▼▼▼

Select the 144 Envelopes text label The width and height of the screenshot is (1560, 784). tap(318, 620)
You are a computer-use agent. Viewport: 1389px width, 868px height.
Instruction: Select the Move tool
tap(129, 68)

▲▲▲
▼▼▼

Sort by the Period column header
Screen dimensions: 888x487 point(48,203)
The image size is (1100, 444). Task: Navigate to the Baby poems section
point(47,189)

▲▲▲
▼▼▼

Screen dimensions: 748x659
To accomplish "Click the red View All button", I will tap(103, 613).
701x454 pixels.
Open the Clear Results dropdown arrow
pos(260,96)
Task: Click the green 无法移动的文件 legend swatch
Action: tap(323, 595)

▲▲▲

Copy out each line of the data that holds the string "height".

(Result for this exercise)
Select the 144 Envelopes text label The width and height of the screenshot is (1560, 784). tap(318, 620)
You are a computer-use agent. Viewport: 1389px width, 868px height.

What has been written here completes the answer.